HAROLD V. AND PATRICIA K. WALSH, PLAINTIFFS,
v.
DIRECTOR, DIVISION OF TAXATION, DEFENDANT.



Rimm

RIMM, J.T.C.

This is a matter under N.J.S.A. 54A:1-1 et seq., the New Jersey Gross Income Tax Act, in which taxpayers seek to set aside an assessment made by defendant in the amount of $496.12 for the tax year 1977. In addition, there was a penalty of $24.81 and interest in the amount of $105.17.

The dispute between the parties involves the deductibility of interest expense incurred by taxpayers in connection with a margin account they maintained during the tax year for the purchase of securities.
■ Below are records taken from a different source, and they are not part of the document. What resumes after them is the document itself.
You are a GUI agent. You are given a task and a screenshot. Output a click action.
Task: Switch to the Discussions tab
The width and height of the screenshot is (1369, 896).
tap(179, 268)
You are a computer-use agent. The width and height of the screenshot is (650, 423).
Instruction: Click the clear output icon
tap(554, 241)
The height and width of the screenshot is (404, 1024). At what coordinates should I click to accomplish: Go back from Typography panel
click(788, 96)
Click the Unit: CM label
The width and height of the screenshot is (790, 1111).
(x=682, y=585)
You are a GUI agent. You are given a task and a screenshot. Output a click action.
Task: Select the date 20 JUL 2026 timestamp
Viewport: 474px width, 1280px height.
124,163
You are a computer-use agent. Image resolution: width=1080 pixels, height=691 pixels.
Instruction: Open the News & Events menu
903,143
Taxpayers urge two arguments for deductibility of such interest expense: (1) the purchase and sale of securities by them for their own personal pecuniary benefit constitutes a trade or business in accordance with N.J.S.A. 54A:5-1(b), and interest expense incurred in connection with the purchase of such securities is a business expense properly deductible by them from their income, or (2) in the alternative, the interest expense incurred by them in connection with their margin account is properly deductible from their investment income consisting of dividend income and interest income.
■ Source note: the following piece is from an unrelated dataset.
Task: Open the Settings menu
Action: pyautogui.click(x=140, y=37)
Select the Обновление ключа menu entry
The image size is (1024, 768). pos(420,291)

Defendant contends that the activities engaged in by taxpayers of purchasing securities for their own account did not constitute a trade or business under the Gross Income Tax Act, and, since the income tax is a gross income tax, only those deductions specified in the statute are permissible. He argues that since the statute does not permit deduction of interest expense in connection with investment income, such expense is not deductible.

Plaintiffs filed their 1977 New Jersey Gross Income Tax Return showing wages of $37,644 and other income of $36,222. In calculating their other income, plaintiffs listed various receipts, including interest, dividends and capital gains. From such receipts plaintiffs then made various deductions, including margin account interest, interest on a line of credit, bond interest and real estate expenses and depreciation. Defendant adjusted the taxpayers' income by disallowing all the deductions made by them in calculating their other income. Prior to hearing, the parties settled their differences except for margin account interest.
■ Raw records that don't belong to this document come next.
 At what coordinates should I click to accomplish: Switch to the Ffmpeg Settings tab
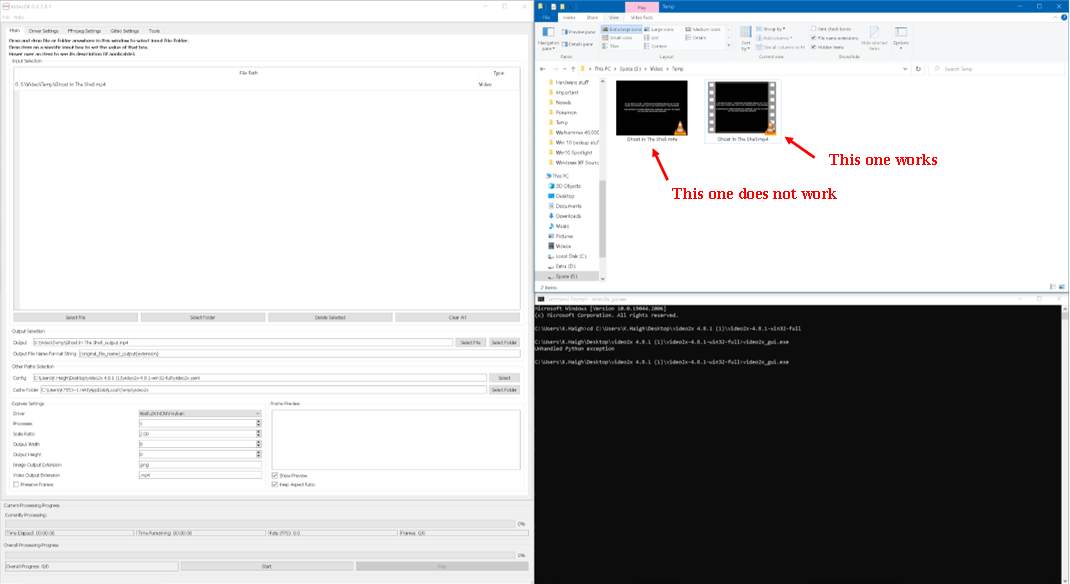[x=85, y=31]
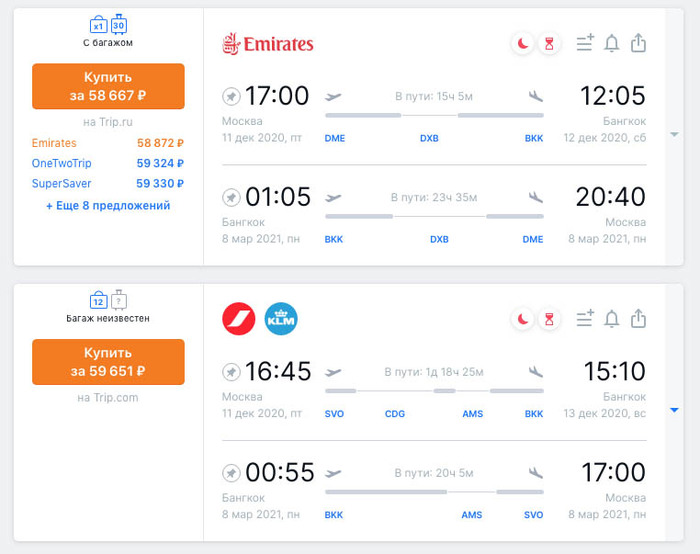Viewport: 700px width, 554px height.
Task: Click the Emirates airline logo
Action: tap(267, 43)
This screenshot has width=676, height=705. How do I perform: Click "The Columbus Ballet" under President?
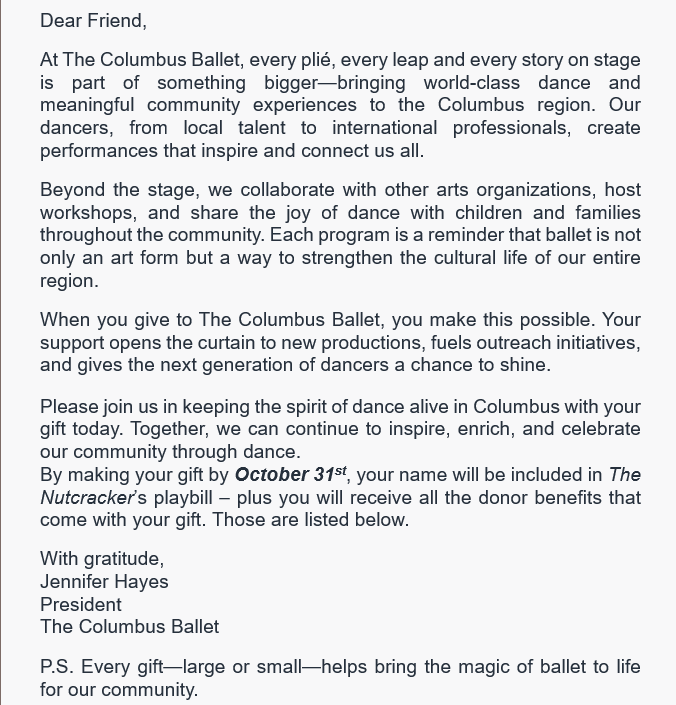[129, 627]
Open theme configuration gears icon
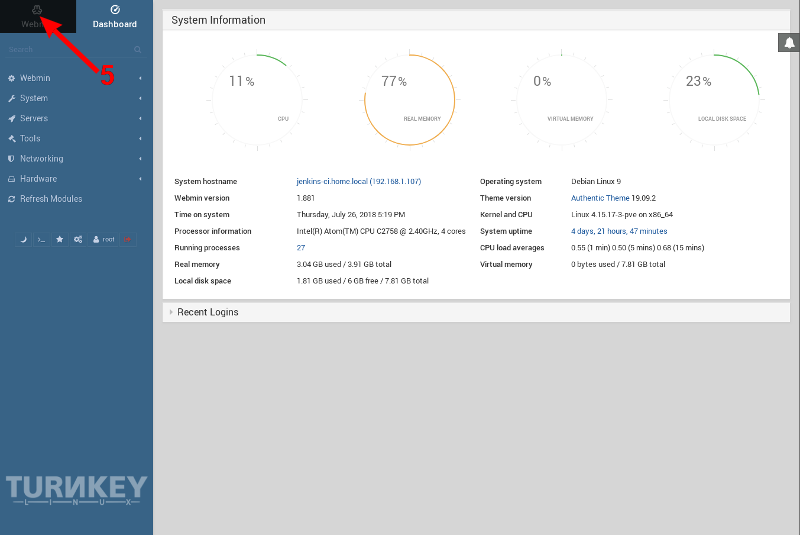This screenshot has width=800, height=535. point(77,240)
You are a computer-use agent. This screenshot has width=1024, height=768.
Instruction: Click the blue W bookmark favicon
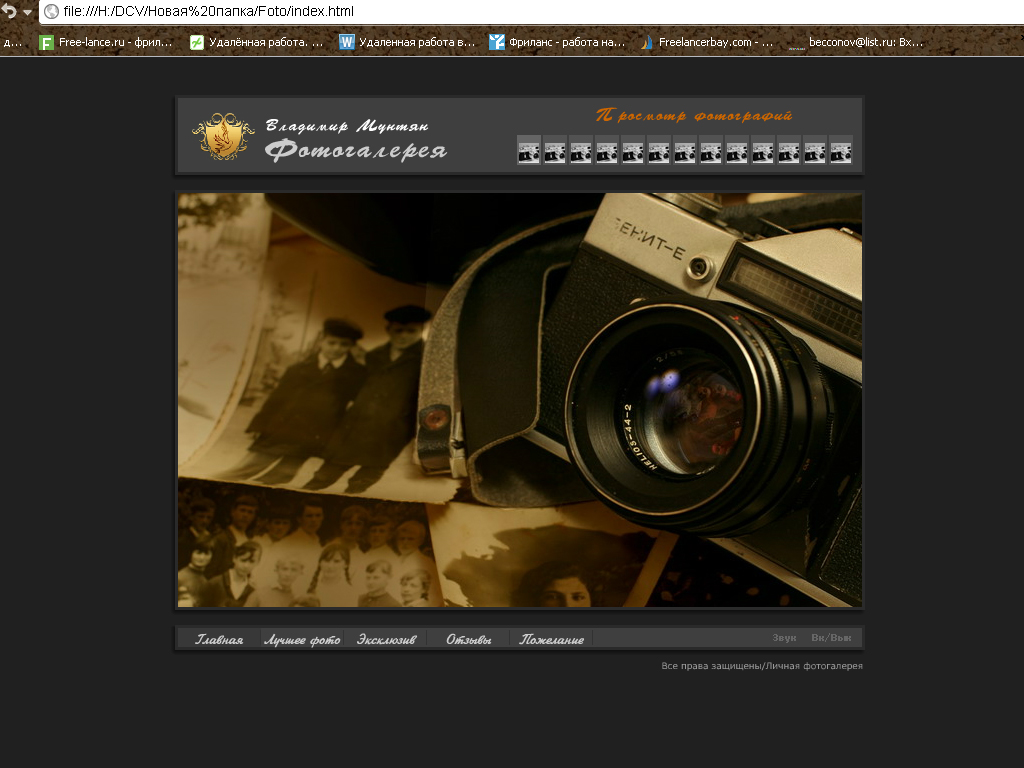347,42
After the matter was scheduled for trial defendant filed and served a motion for summary judgment returnable on the trial date. In response to defendant's motion, plaintiffs submitted a letter in opposition to the motion, setting forth various facts and presenting legal argument. On the return day of the motion plaintiff husband recited certain facts in open court which he was permitted to do in lieu of an affidavit in opposition to the motion of defendant. The facts recited were stipulated to by defendant, and the matter may be disposed of on the motion without taking further testimony.

The stipulated facts disclose that plaintiffs purchased securities and financed 50% of the purchase price with margin loans. Plaintiff husband is in the Air National Guard on active duty as commander of the 177th Fighter Intercepter Group of the New Jersey Air National Guard. For the tax year in question his unit had an operational five-minute alert commitment at the National Aviation Facilities Experimental Center in Pomona, New Jersey, to which air station the group was assigned. Plaintiff husband contends that he is engaged in more than one business: he has his position as group commander and he is in the securities business.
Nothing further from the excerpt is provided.